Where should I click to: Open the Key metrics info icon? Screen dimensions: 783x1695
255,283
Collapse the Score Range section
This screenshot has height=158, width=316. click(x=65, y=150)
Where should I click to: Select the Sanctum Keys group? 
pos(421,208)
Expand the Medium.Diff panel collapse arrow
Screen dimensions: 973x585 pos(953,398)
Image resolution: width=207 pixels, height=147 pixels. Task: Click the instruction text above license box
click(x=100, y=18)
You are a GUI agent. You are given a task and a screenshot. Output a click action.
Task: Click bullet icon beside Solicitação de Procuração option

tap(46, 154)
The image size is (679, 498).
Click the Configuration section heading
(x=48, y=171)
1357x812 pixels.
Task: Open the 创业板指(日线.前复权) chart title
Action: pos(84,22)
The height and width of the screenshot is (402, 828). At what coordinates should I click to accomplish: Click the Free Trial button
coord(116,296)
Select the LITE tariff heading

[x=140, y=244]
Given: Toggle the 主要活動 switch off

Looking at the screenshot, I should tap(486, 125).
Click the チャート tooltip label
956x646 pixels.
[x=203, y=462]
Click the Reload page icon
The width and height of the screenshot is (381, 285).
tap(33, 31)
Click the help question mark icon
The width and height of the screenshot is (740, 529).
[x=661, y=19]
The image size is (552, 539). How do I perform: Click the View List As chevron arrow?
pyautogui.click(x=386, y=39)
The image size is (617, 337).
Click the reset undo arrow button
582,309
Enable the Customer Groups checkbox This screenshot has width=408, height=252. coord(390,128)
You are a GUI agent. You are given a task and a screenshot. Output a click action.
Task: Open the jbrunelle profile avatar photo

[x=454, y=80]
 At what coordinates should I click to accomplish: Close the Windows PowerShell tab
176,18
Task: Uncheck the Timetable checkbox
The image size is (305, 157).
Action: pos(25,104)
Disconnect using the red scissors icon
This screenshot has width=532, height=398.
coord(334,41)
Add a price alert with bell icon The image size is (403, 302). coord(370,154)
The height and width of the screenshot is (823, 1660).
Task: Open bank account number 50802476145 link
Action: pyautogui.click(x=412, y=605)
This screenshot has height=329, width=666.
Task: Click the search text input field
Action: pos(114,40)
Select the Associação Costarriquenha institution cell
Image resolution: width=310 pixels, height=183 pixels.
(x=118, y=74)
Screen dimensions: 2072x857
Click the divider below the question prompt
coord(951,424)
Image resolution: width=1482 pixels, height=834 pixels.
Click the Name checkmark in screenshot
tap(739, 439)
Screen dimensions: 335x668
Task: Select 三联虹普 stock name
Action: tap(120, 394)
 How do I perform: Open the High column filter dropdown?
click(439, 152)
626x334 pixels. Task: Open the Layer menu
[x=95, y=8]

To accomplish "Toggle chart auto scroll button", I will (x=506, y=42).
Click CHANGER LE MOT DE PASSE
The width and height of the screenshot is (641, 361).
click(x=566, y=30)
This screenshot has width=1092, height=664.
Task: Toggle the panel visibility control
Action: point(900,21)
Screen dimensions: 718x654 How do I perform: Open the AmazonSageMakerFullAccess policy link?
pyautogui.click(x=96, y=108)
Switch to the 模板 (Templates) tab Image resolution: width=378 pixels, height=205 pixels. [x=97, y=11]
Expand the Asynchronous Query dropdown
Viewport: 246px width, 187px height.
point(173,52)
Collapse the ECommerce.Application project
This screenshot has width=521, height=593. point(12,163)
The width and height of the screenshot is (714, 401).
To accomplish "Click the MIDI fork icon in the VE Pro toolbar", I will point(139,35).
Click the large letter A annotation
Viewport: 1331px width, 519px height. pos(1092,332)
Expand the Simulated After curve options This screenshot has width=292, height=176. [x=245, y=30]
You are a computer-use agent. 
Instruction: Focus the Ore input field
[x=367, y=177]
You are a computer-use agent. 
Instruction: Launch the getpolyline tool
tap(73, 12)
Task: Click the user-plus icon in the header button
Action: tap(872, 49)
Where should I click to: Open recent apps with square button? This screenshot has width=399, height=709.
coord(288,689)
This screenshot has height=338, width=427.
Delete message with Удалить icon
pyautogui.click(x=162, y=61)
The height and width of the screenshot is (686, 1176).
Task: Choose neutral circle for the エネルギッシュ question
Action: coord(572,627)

****

* _Exercise prompt_: Copy every record exactly.

* _Solution_:
Where should I click to: Open the Key metrics info icon? Screen dimensions: 783x1695
255,283
Collapse the Score Range section
This screenshot has height=158, width=316. click(x=65, y=150)
Where should I click to: Select the Sanctum Keys group? 
pos(421,208)
Expand the Medium.Diff panel collapse arrow
Screen dimensions: 973x585 pos(953,398)
Image resolution: width=207 pixels, height=147 pixels. Task: Click the instruction text above license box
click(x=100, y=18)
You are a GUI agent. You are given a task and a screenshot. Output a click action.
Task: Click bullet icon beside Solicitação de Procuração option

tap(46, 154)
The image size is (679, 498).
Click the Configuration section heading
(x=48, y=171)
1357x812 pixels.
Task: Open the 创业板指(日线.前复权) chart title
Action: pos(84,22)
The height and width of the screenshot is (402, 828). At what coordinates should I click to accomplish: Click the Free Trial button
coord(116,296)
Select the LITE tariff heading

[x=140, y=244]
Given: Toggle the 主要活動 switch off

Looking at the screenshot, I should tap(486, 125).
Click the チャート tooltip label
956x646 pixels.
[x=203, y=462]
Click the Reload page icon
The width and height of the screenshot is (381, 285).
tap(33, 31)
Click the help question mark icon
The width and height of the screenshot is (740, 529).
[x=661, y=19]
The image size is (552, 539). How do I perform: Click the View List As chevron arrow?
pyautogui.click(x=386, y=39)
The image size is (617, 337).
Click the reset undo arrow button
582,309
Enable the Customer Groups checkbox This screenshot has width=408, height=252. coord(390,128)
You are a GUI agent. You are given a task and a screenshot. Output a click action.
Task: Open the jbrunelle profile avatar photo

[x=454, y=80]
 At what coordinates should I click to accomplish: Close the Windows PowerShell tab
176,18
Task: Uncheck the Timetable checkbox
The image size is (305, 157).
Action: pos(25,104)
Disconnect using the red scissors icon
This screenshot has width=532, height=398.
coord(334,41)
Add a price alert with bell icon The image size is (403, 302). coord(370,154)
The height and width of the screenshot is (823, 1660).
Task: Open bank account number 50802476145 link
Action: pyautogui.click(x=412, y=605)
This screenshot has height=329, width=666.
Task: Click the search text input field
Action: pos(114,40)
Select the Associação Costarriquenha institution cell
Image resolution: width=310 pixels, height=183 pixels.
(x=118, y=74)
Screen dimensions: 2072x857
Click the divider below the question prompt
coord(951,424)
Image resolution: width=1482 pixels, height=834 pixels.
Click the Name checkmark in screenshot
tap(739, 439)
Screen dimensions: 335x668
Task: Select 三联虹普 stock name
Action: tap(120, 394)
 How do I perform: Open the High column filter dropdown?
click(439, 152)
626x334 pixels. Task: Open the Layer menu
[x=95, y=8]

To accomplish "Toggle chart auto scroll button", I will (x=506, y=42).
Click CHANGER LE MOT DE PASSE
The width and height of the screenshot is (641, 361).
click(x=566, y=30)
This screenshot has width=1092, height=664.
Task: Toggle the panel visibility control
Action: point(900,21)
Screen dimensions: 718x654 How do I perform: Open the AmazonSageMakerFullAccess policy link?
pyautogui.click(x=96, y=108)
Switch to the 模板 (Templates) tab Image resolution: width=378 pixels, height=205 pixels. [x=97, y=11]
Expand the Asynchronous Query dropdown
Viewport: 246px width, 187px height.
point(173,52)
Collapse the ECommerce.Application project
This screenshot has width=521, height=593. point(12,163)
The width and height of the screenshot is (714, 401).
To accomplish "Click the MIDI fork icon in the VE Pro toolbar", I will point(139,35).
Click the large letter A annotation
Viewport: 1331px width, 519px height. pos(1092,332)
Expand the Simulated After curve options This screenshot has width=292, height=176. [x=245, y=30]
You are a computer-use agent. 
Instruction: Focus the Ore input field
[x=367, y=177]
You are a computer-use agent. 
Instruction: Launch the getpolyline tool
tap(73, 12)
Task: Click the user-plus icon in the header button
Action: tap(872, 49)
Where should I click to: Open recent apps with square button? This screenshot has width=399, height=709.
coord(288,689)
This screenshot has height=338, width=427.
Delete message with Удалить icon
pyautogui.click(x=162, y=61)
The height and width of the screenshot is (686, 1176).
Task: Choose neutral circle for the エネルギッシュ question
Action: coord(572,627)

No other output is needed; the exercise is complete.